**Data for this task**.
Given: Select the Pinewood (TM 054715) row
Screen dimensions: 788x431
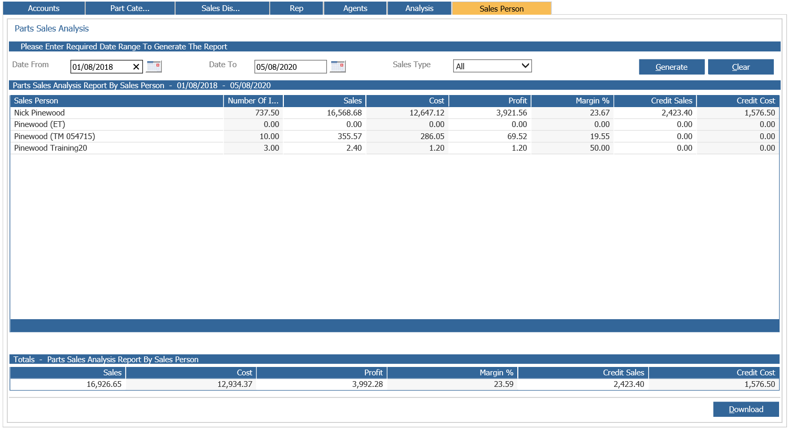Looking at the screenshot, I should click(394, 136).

==

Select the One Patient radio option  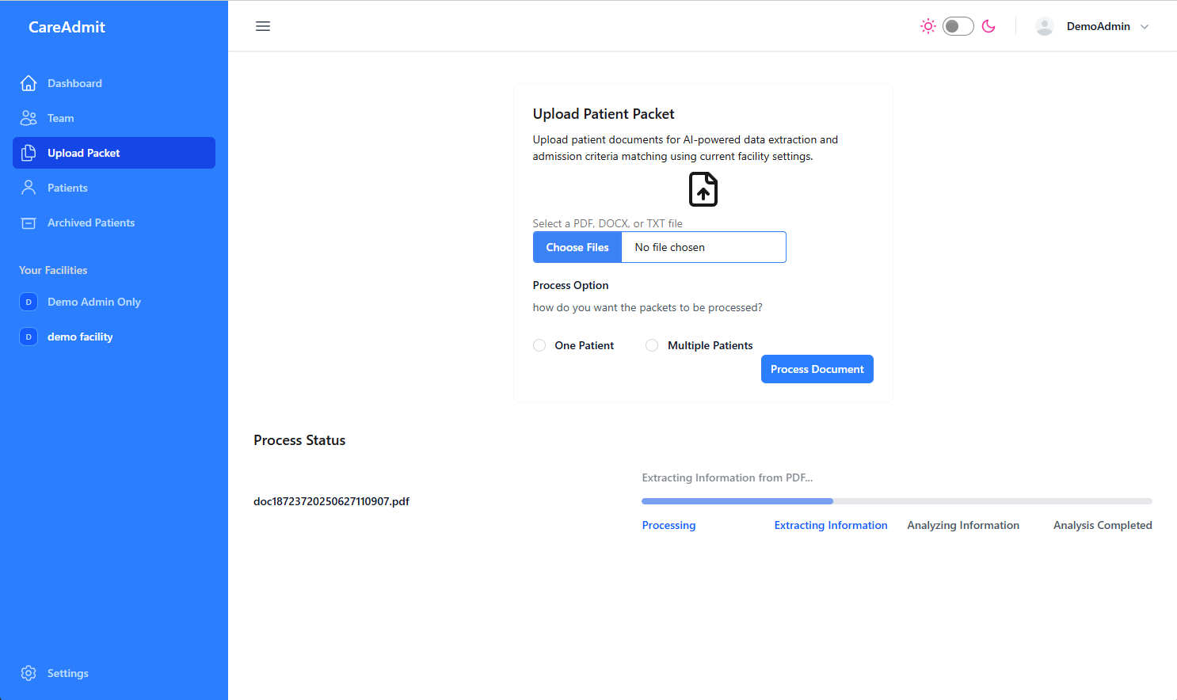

...

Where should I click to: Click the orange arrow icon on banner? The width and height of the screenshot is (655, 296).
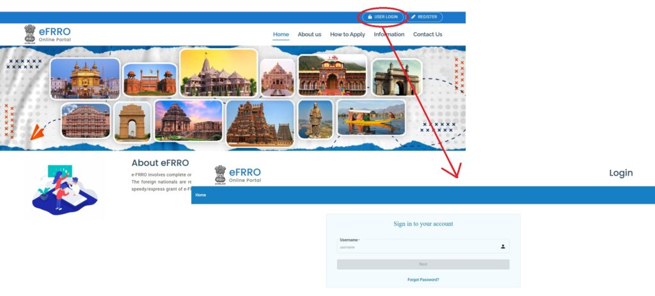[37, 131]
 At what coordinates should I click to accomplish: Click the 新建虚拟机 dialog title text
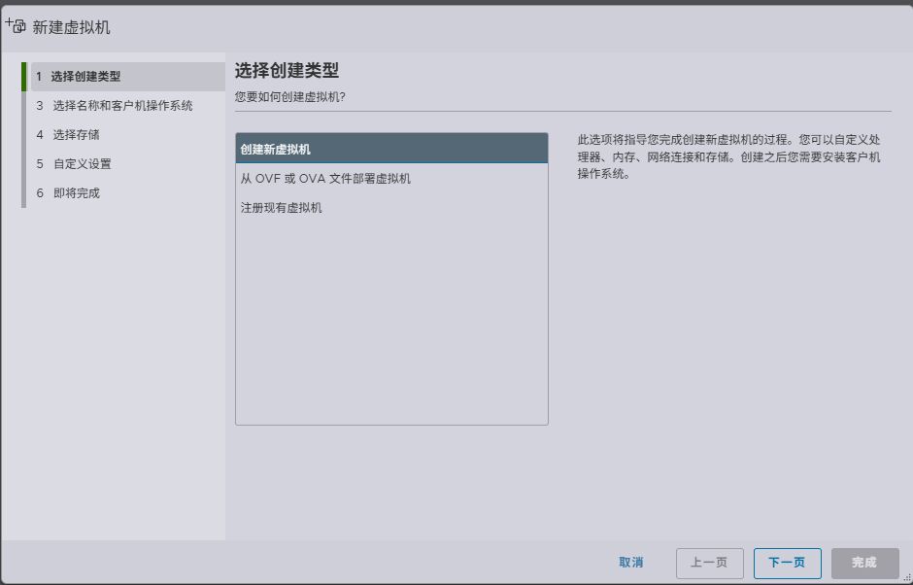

**Task brief**.
Each line above starting at the one holding "Where should I" and ending at the one holding "At what coordinates" should be set down exactly as it stands, both ends included, with no pictures.

**Expected output**.
Where should I click to: Click the orange arrow icon on banner? The width and height of the screenshot is (655, 296).
[37, 131]
 At what coordinates should I click to accomplish: Click the 新建虚拟机 dialog title text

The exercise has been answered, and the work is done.